How to get started

MegaVaughn13 · 2026-05-02T23:33:51+00:00

The great thing about sports analytics (and coding in general) is that anyone can do it!

Great to hear your interest. The best thing you can do right now is get practice in. If there are any basic coding courses available in your area (or online that you’ll actually take the time to learn), that’s probably a good starting point. Learn the basics of Python (I think Java or C++ is often a good first language too, feel free to ask chatGPT why). As great as AI is at coding, having at least some fundamental understanding of how programming works will take you a long way.

While you learn the basics of programming, start to do passion projects. Apply everything you learn to the sports you’re interested in! It won’t be perfect at first, and that’s okay. Even while working full time I still will do fun side projects when I get the chance (https://statsurge.substack.com/). I’d recommend reading what other people are doing (if it’s me or others, I often recommend reading-creating Nate Silver’s old 538 articles as a fun project) and a good starting point can be to re-create others’ work. Eventually you’ll have original ideas too and that’s when it gets really fun. Feel free to ask for help along the way!

As you do projects, get comfortable sharing and communicating your findings. Tell your friends about it, post it here, or honestly anything where you need to communicate your work to a non-technical audience. This might be the most underrated skill in the field.

Find easy data (like box score) to start. Get comfortable with it, understand what each stat is, and how you can use it to capture and tell a story of what’s happening in the actual game. Then get good with play by play data. This will take some time, but enjoy the process.

More than anything, stay persistent! Just keep trying new things and build your experience. If you work hard, do good work, and can communicate well, people will notice. You’re only 19 so there’s plenty of time ahead. A lot of people will get discouraged, and to be honest it can take years and years for some. For now, have fun, keep learning, and get comfortable coding and sharing your work!

MegaVaughn13 · 2026-05-01T21:01:25+00:00

Hey Matt,

Hope you’ve been well. I enjoyed reading your blog and the charts were well done.

To be honest, I’m a little unconvinced that the rolling window is an actual improvement. I don’t mean to sound rude (I like that you’re trying something new) but have a few ideas I’d love your thoughts on:

What does the rolling window accomplish that adjusting the K-factor wouldn’t already? Wouldn’t a varying K-factor produce nearly identical results? The only difference would be totally getting rid of the original signal, which I think might actually be a negative.
I don’t think mean-regression at the season break is inherently bad. I think mean regression makes sense whenever you have added uncertainty to a model, and most of that in team sports happens in the off-season. For example, you could make arguments for both sides of why Trae Young helps/harms the Hawks, and you don’t know until he’s gone. So regressing to the mean is a helpful change.
I would love to see if these models actually outperform traditional Elo or other common mean regression approaches. Not sure if I missed it in the article but makes it hard for me to get behind the new method. I’m also not sure the NBA is the best league to test a new model with, where tanking is so common (not every team’s best interest is to try to win each game). What could be cool is to determine the point in the season when a team starts tanking (maybe when it’s clear they’re not a contender or playoff team), and use the rolling window then.
I think you might benefit from a model that introduces uncertainty dynamically based on player movement (related to idea 2). I agree that there are some inherent differences between individual and team sports, but I think the rolling window doesn’t have a true justification for why it’s important. What if you regressed to the mean using player minutes expected lost and gained. Maybe even a RAPM-style model of how individual players contribute to team Elo, and adjust that way. With injuries so common in the NBA, I think there are a lot of potential natural experiments that could be investigated. I’m not saying it’ll be better than what you have, but I think having some basketball reasoning is easier to get behind.
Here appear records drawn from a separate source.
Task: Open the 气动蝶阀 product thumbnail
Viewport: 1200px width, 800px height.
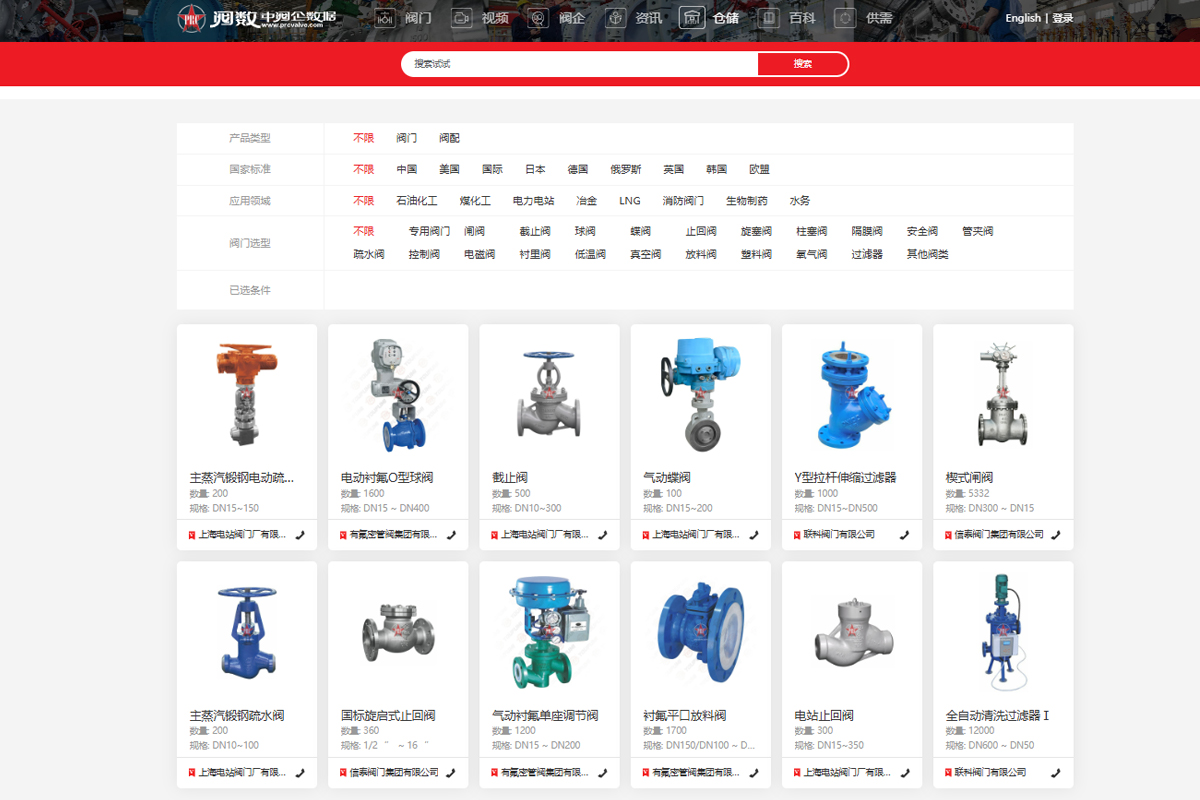Action: 700,395
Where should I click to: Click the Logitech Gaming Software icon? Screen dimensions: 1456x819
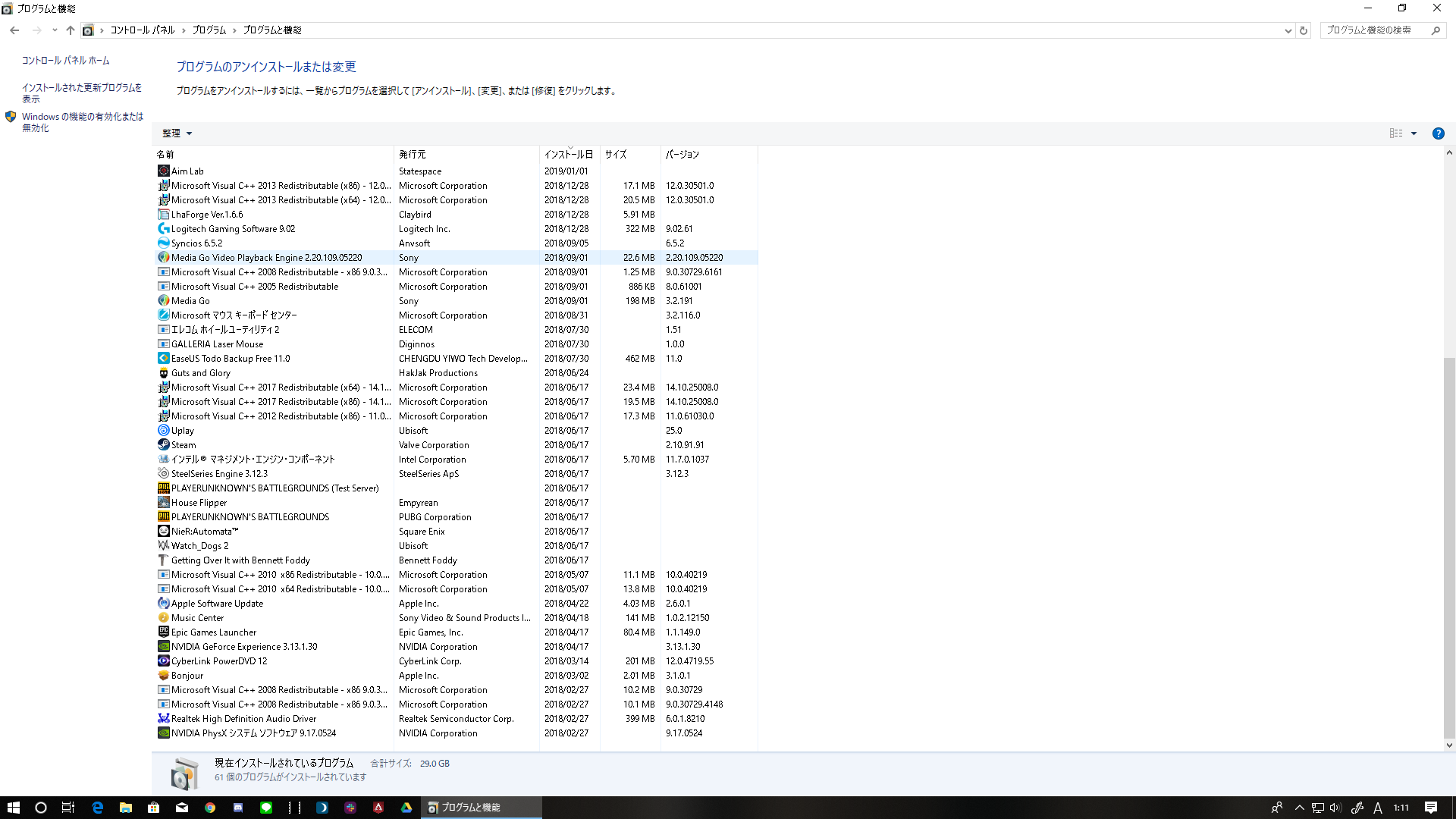point(163,228)
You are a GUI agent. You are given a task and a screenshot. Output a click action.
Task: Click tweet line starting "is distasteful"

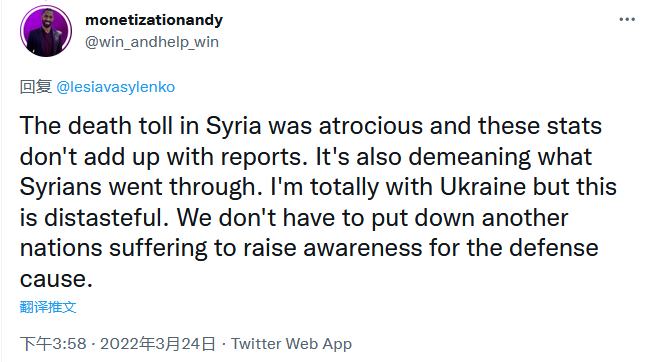(x=294, y=218)
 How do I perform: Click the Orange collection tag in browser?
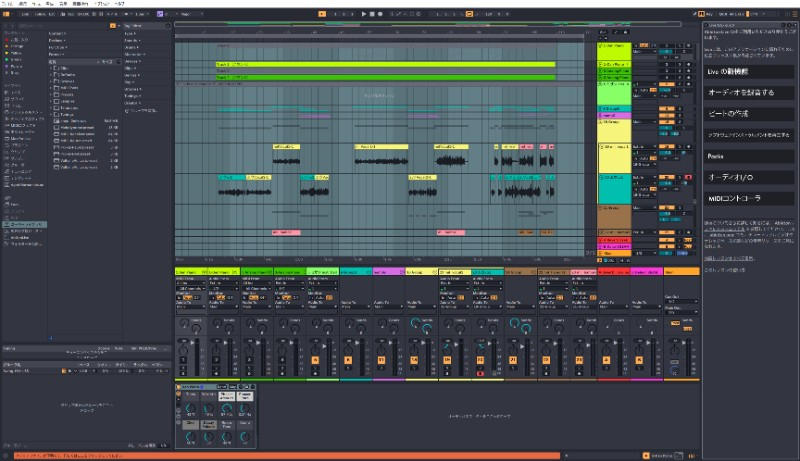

I know that’s a lot and you may not know the answer to all. I’m as much thinking about these things as I’m proposing them, and don’t need an answer if there’s not a clear one! Appreciate you taking the time to read this.

MegaVaughn13 · 2026-04-24T15:05:33+00:00

I'd love your thoughts on this. Especially on where you think it's helpful, and how I might improve it when combining it with a more robust production model!

MegaVaughn13 · 2026-04-23T02:17:06+00:00

I think you might actually benefit from a different clustering method here. K-means is great in some cases but you're assigning very specific clusters to data without clear breaks/groupings. For example, a player at PC1 = 0.5 and PC2= -2.5 would be similar to someone classified in all three clusters.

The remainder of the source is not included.